The records ▸
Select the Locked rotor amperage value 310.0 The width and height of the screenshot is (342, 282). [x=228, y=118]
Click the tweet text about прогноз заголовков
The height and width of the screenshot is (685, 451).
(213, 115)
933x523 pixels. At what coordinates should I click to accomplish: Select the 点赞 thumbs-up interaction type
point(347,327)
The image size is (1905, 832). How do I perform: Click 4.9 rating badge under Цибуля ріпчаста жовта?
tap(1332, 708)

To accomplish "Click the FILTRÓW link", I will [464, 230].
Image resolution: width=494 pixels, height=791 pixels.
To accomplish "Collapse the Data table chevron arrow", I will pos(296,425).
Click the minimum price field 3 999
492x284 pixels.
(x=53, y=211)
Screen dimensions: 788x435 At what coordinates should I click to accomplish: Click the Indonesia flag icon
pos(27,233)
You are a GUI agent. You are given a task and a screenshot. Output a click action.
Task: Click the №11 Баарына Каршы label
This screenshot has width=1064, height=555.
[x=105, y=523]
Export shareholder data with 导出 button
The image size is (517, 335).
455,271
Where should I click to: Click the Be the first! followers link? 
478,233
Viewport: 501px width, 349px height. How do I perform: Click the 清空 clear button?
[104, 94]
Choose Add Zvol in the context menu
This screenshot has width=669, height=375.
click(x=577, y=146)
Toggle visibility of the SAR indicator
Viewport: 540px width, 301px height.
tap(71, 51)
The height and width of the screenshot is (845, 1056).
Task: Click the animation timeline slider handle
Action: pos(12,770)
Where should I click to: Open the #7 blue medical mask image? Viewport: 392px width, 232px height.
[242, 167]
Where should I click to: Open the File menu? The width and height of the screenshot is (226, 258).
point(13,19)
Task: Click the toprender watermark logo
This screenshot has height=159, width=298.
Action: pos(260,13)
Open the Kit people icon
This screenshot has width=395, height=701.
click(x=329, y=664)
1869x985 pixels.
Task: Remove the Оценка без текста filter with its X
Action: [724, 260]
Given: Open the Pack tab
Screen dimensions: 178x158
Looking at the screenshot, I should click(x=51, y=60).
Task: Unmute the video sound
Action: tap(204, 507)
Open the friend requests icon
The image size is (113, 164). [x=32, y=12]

Objective ▸ Repeat the listing verbatim, from its first line through the line that contains "point(13,19)", inclusive.

The response ▸
Select the Locked rotor amperage value 310.0 The width and height of the screenshot is (342, 282). [x=228, y=118]
Click the tweet text about прогноз заголовков
The height and width of the screenshot is (685, 451).
(213, 115)
933x523 pixels. At what coordinates should I click to accomplish: Select the 点赞 thumbs-up interaction type
point(347,327)
The image size is (1905, 832). How do I perform: Click 4.9 rating badge under Цибуля ріпчаста жовта?
tap(1332, 708)

To accomplish "Click the FILTRÓW link", I will [464, 230].
Image resolution: width=494 pixels, height=791 pixels.
To accomplish "Collapse the Data table chevron arrow", I will pos(296,425).
Click the minimum price field 3 999
492x284 pixels.
(x=53, y=211)
Screen dimensions: 788x435 At what coordinates should I click to accomplish: Click the Indonesia flag icon
pos(27,233)
You are a GUI agent. You are given a task and a screenshot. Output a click action.
Task: Click the №11 Баарына Каршы label
This screenshot has width=1064, height=555.
[x=105, y=523]
Export shareholder data with 导出 button
The image size is (517, 335).
455,271
Where should I click to: Click the Be the first! followers link? 
478,233
Viewport: 501px width, 349px height. How do I perform: Click the 清空 clear button?
[104, 94]
Choose Add Zvol in the context menu
This screenshot has width=669, height=375.
click(x=577, y=146)
Toggle visibility of the SAR indicator
Viewport: 540px width, 301px height.
tap(71, 51)
The height and width of the screenshot is (845, 1056).
Task: Click the animation timeline slider handle
Action: pos(12,770)
Where should I click to: Open the #7 blue medical mask image? Viewport: 392px width, 232px height.
[242, 167]
Where should I click to: Open the File menu? The width and height of the screenshot is (226, 258).
point(13,19)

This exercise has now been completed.